Twenty-five years ago, Lyle Schaller told a group of ministers in North Carolina that if we wanted to stay conversant with what was happening in the country and also peek around the corner at what might be trending next, simply subscribe to The Atlantic Monthly. I took his advice and have been rewarded more times than not.
In the October issue of The Atlantic, as it’s now called, Liz Mundy writes about our cultural trend of fetishizing failure. In “Everyone Loves a Loser,” she argues for the growing trend toward embracing and even parading our deficiencies as part of self-help and leadership. Listen to the way we talk: “My bad … you win some, you lose some … epic fail … it’s on me.”
Not only are our “flops, folds, setbacks, wipeouts and hiccups” a publishing phenomenon; celebrating them has also, she asserts, worked its way firmly into corporate culture and even “best-practice” parenting.
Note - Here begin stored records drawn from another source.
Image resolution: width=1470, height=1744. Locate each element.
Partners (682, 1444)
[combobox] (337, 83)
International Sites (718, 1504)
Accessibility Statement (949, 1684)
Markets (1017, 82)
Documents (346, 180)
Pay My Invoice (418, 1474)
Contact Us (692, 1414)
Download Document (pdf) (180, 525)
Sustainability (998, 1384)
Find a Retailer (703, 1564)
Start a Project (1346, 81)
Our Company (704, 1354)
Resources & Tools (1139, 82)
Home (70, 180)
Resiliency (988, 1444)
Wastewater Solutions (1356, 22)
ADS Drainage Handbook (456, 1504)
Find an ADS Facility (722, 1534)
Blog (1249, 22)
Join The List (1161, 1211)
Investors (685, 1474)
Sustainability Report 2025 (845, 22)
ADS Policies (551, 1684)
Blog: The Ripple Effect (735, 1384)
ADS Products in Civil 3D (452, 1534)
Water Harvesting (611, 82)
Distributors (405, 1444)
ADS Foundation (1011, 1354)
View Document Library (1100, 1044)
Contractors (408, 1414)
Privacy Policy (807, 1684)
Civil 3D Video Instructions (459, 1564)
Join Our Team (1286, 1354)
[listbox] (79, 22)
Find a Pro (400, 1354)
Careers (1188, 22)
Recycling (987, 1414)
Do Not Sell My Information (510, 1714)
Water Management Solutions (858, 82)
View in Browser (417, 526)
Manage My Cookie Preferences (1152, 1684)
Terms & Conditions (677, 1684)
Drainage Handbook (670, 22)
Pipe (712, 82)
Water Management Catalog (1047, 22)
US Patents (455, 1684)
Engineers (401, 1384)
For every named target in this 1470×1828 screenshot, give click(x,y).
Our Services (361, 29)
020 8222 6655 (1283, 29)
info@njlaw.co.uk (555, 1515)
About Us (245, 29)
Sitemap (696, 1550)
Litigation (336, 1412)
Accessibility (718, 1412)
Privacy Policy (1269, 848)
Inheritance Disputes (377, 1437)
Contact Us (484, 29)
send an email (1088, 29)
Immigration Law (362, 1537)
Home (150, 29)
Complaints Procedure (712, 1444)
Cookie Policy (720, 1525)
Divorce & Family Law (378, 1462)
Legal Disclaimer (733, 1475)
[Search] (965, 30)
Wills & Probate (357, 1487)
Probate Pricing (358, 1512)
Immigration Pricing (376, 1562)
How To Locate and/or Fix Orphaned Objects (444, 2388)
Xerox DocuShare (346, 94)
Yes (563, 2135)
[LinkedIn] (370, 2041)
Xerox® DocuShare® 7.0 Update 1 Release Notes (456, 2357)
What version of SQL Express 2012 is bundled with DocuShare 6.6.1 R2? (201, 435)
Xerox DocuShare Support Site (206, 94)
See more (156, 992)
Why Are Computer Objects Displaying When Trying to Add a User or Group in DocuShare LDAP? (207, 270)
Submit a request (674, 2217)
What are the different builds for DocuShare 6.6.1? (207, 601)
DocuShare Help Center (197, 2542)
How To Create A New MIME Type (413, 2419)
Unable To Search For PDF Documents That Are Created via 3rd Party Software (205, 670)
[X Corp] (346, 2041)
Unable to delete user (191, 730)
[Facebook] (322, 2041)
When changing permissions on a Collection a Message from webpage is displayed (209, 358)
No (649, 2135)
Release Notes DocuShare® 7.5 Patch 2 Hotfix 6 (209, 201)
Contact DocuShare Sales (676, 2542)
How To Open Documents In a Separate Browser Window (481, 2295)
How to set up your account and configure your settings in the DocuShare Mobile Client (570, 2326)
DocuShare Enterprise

Certainly it shows up in our politics, where Eliot Spitzer, Mark Sanford, David Petraeus and Anthony Weiner have demonstrated a very un-Nixon-like tendency to stick around and profit after highly publicized failures. Mundy says, “Far from being a liability, failure — and humble emergence from failure as sadder, wiser, etc. — has become something to tout.” Even NASA now prefers to hire astronauts who have had setbacks rather than too-easy success.
One reason for this trend is that it aligns with the Great American Success Story. Our Horatio Alger rags-to-riches tales spring from our frontier mentality of pioneers overcoming obstacles on the pathway to success. The American cultural narrative loves a come-from-behind victory by over-achieving underdogs. And if you mess up? According to William and Mary professor Susan Wise Bauer in The Art of the Public Grovel, all you have to do is craft your apology carefully — and a nation stands quick to forgive.
Which brings us to the issue of forgiveness. We Christians are resurrection people, right? How should we react to addiction, bankruptcy, squandering and scandal? We believe in grace, right?
Here’s my take: failure in and of itself is not a moral good and is not to be celebrated. But failure overcome by redemption? That’s another story. And clarifying the gospel as a better story than making failure a fetish is a trend I’d like to see.